- WORK INSTRUCTIONS
Only the lines from the beginning of the data below through the line that contains "Expand the Arthur" should be repeated, exactly as written.

- DATA RECORDS
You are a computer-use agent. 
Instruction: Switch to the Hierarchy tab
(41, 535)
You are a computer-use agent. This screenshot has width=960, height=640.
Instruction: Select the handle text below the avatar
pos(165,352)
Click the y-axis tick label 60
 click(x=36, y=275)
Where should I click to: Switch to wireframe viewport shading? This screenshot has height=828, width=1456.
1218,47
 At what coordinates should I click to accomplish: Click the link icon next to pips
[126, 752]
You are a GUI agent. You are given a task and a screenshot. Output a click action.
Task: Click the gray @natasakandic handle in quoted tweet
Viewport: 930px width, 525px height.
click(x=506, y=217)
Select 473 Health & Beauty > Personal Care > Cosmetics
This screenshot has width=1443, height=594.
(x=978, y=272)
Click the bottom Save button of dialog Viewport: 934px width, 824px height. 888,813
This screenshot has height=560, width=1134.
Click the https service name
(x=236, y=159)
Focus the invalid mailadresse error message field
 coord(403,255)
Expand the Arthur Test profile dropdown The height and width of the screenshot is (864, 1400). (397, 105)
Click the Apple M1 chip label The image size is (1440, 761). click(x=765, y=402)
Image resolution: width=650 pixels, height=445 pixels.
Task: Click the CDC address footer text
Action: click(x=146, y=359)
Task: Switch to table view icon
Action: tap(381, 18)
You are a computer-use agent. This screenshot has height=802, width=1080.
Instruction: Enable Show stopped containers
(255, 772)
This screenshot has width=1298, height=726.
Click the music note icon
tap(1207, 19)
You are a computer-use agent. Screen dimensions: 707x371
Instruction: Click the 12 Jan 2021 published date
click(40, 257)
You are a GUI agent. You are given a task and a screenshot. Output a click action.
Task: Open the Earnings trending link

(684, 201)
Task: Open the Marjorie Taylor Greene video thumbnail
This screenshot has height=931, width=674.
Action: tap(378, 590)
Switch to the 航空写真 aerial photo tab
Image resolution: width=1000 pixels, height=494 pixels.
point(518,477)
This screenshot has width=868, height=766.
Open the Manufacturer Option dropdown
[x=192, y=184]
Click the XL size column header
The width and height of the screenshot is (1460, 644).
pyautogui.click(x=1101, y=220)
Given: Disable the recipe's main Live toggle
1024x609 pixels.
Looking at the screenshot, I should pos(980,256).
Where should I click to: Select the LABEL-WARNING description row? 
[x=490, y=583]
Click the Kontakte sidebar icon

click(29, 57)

- OUTPUT FOR THIS TASK
You are a computer-use agent. 
Instruction: Switch to the Hierarchy tab
(41, 535)
You are a computer-use agent. This screenshot has width=960, height=640.
Instruction: Select the handle text below the avatar
pos(165,352)
Click the y-axis tick label 60
 click(x=36, y=275)
Where should I click to: Switch to wireframe viewport shading? This screenshot has height=828, width=1456.
1218,47
 At what coordinates should I click to accomplish: Click the link icon next to pips
[126, 752]
You are a GUI agent. You are given a task and a screenshot. Output a click action.
Task: Click the gray @natasakandic handle in quoted tweet
Viewport: 930px width, 525px height.
click(x=506, y=217)
Select 473 Health & Beauty > Personal Care > Cosmetics
This screenshot has width=1443, height=594.
(x=978, y=272)
Click the bottom Save button of dialog Viewport: 934px width, 824px height. 888,813
This screenshot has height=560, width=1134.
Click the https service name
(x=236, y=159)
Focus the invalid mailadresse error message field
 coord(403,255)
Expand the Arthur Test profile dropdown The height and width of the screenshot is (864, 1400). (397, 105)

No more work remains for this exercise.